ASIC has found add-on insurances sold by car dealers are "expensive", "poor value" and provided "very little to no benefit" in a sales environment characterised by "pressure selling, very high commissions and conflicts of interest".

In a scathing report recently released by ASIC, the regulator highlights that in some instances insurance companies are paying up to 79% of the premium paid by a consumer to car dealers and those arranging the insurance but only 9% of the premium is paid back to consumers by way of approved claims.

ASIC's investigation found that over the past three years roughly $1.6 billion in premiums were collected on car insurance add-ons, while only $144 million was paid out in successful claims.

Car dealers earning commissions of up to 79 per cent pocketed $602 million, over four times more than consumers received in claims.

ASIC Deputy Chairman Peter Kell said "There are serious problems in this market that need to be immediately and comprehensively addressed by insurers."

"We are certainly looking at using all the powers we have to drive some better value but this market is a good example of where ASIC would look at using product intervention powers if we had them."

"ASIC will be undertaking further work, including potential enforcement action, to ensure that this market delivers acceptable outcomes for consumers," he said.

"We will also be looking at how insurers can refund consumers who have been sold inappropriate products."

In recent years, ASIC has sounded warnings about add-on insurances that are sold through car dealers.

Insurance products that have come under scrutiny are:

  • consumer credit insurance;
  • loan termination insurance (or walkaway insurance);
  • gap insurance or total loss shortfall insurance;
  • tyre & wheels insurance; and
  • mechancial breakdown or extended warranty insurance.

Post-GFC, profits made from selling a car were compressed which required dealers to look for other avenues to maintain profitability. Selling consumer credit insurance, gap insurance and warranties turned out to be a savour as the profit earned from selling these products when "bundled" can often be more than the profit received from selling the car. As ASIC highlighted in its report, the high levels of profit earned can result in conflicts of interest leading to consumer detriment.

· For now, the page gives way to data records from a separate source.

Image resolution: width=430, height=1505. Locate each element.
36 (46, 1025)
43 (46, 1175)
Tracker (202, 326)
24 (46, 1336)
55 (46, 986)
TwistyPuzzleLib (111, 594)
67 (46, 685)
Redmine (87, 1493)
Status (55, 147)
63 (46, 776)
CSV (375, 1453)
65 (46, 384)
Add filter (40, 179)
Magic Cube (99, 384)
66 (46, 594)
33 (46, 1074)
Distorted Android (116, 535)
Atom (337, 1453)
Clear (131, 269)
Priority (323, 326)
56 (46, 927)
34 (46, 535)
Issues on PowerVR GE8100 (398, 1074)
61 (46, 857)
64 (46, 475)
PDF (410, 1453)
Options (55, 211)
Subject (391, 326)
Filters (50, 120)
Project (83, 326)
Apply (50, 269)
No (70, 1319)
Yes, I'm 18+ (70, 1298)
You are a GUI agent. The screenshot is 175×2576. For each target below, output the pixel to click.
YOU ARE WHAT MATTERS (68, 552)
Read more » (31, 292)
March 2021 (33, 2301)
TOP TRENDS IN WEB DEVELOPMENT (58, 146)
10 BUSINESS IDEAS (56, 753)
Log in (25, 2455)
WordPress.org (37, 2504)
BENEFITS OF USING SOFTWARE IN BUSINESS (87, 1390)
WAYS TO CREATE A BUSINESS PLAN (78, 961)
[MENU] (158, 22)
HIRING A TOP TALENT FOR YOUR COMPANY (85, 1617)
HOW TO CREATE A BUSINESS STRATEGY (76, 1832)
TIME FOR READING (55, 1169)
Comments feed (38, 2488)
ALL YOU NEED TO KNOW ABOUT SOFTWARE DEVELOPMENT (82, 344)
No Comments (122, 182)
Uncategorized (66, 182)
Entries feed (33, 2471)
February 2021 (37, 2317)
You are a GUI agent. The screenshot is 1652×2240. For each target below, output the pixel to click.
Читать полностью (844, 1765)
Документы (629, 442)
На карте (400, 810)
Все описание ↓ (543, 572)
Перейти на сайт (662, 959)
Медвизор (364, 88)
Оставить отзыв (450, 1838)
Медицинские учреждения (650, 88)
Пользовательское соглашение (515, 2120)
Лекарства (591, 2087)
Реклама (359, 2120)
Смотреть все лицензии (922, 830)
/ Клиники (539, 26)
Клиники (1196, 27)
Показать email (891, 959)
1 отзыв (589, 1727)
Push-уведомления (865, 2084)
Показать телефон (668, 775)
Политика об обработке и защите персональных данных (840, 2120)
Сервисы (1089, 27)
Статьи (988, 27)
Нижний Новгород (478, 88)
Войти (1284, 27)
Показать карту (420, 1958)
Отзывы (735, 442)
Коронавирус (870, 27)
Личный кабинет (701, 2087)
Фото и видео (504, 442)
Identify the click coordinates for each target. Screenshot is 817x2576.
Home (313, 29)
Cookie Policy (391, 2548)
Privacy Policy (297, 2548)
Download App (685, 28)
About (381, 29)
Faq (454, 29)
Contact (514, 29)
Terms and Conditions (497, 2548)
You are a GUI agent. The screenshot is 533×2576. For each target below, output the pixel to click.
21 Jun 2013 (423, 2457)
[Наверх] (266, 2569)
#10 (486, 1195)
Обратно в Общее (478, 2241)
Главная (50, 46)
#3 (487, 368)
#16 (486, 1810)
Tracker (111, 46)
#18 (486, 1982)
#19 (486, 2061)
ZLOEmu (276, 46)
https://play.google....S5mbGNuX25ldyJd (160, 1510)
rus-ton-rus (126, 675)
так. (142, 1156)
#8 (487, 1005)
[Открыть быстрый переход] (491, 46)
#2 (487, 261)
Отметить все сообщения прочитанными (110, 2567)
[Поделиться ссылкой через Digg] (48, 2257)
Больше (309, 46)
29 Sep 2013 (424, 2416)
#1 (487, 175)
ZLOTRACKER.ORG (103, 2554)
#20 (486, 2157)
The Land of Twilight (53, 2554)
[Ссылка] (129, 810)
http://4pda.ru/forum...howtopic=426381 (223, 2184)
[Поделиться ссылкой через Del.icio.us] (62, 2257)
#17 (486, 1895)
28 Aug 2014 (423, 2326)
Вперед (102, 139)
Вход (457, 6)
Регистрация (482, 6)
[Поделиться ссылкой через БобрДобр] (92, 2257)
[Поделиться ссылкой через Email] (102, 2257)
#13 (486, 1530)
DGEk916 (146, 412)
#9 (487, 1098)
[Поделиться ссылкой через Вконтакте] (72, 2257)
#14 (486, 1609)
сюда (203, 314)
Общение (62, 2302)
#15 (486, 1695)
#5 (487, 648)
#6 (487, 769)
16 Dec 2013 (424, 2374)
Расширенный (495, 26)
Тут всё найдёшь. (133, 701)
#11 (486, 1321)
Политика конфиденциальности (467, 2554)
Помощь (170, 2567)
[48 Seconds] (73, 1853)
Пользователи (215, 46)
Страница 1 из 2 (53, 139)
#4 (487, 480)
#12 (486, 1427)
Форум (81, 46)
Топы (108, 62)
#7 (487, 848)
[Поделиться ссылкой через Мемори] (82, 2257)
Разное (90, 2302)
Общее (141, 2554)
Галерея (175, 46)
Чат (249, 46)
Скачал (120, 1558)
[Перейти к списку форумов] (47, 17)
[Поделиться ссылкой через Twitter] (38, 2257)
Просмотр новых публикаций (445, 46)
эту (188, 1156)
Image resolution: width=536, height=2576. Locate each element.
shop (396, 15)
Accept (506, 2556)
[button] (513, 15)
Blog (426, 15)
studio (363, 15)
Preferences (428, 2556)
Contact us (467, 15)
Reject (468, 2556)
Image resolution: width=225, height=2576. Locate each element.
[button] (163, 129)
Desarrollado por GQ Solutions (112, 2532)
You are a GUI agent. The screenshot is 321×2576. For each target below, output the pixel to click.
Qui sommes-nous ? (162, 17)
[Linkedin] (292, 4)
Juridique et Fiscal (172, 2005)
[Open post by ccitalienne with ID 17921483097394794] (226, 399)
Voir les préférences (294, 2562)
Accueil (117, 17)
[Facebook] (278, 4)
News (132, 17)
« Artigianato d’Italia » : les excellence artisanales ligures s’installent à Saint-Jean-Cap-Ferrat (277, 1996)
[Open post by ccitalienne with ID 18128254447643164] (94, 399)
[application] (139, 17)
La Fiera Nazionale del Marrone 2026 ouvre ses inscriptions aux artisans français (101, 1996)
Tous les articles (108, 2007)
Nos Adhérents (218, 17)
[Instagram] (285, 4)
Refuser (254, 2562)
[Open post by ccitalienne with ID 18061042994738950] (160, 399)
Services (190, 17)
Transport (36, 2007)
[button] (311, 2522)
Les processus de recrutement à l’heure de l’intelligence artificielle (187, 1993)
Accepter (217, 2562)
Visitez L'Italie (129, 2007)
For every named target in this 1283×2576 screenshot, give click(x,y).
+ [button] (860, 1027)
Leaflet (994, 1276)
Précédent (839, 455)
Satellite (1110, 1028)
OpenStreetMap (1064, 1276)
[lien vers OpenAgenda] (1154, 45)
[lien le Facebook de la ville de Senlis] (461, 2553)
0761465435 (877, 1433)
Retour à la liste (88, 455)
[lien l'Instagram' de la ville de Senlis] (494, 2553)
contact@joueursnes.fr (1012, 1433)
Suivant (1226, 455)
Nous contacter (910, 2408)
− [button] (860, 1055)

Consumers are commonly being further disadvantaged by the packaging up of these extra insurance products into their car finance loan as a single upfront premium. This not only makes the policy more expensive but leaves consumers unaware of exactly what they have bought and how much it is costing them. Bundling also means consumers may not get a premium refund for certain products if they repay their loan early.

Car dealers do not need to hold a financial services licence but their employees operate as licensed representatives of the insurance companies.

ASIC's investigations focused on Aioi Nissay Dowa, Allianz Australia, Eric Insurance (formerly known as AVEA), Swann Insurance (part of Insurance Australia Group), MTA Insurance (part of Suncorp Group), NM Insurance (acting as agent for AAI Ltd), and QBE Insurance. Together these seven insurance companies make up roughly 90 per cent of the car dealer add-on insurance market.

If consumers have complaint about any insurance product they have bought they should follow the dispute procedures disclosed in the Product Disclosure Statement which will provide the steps to follow and the relevant contact details.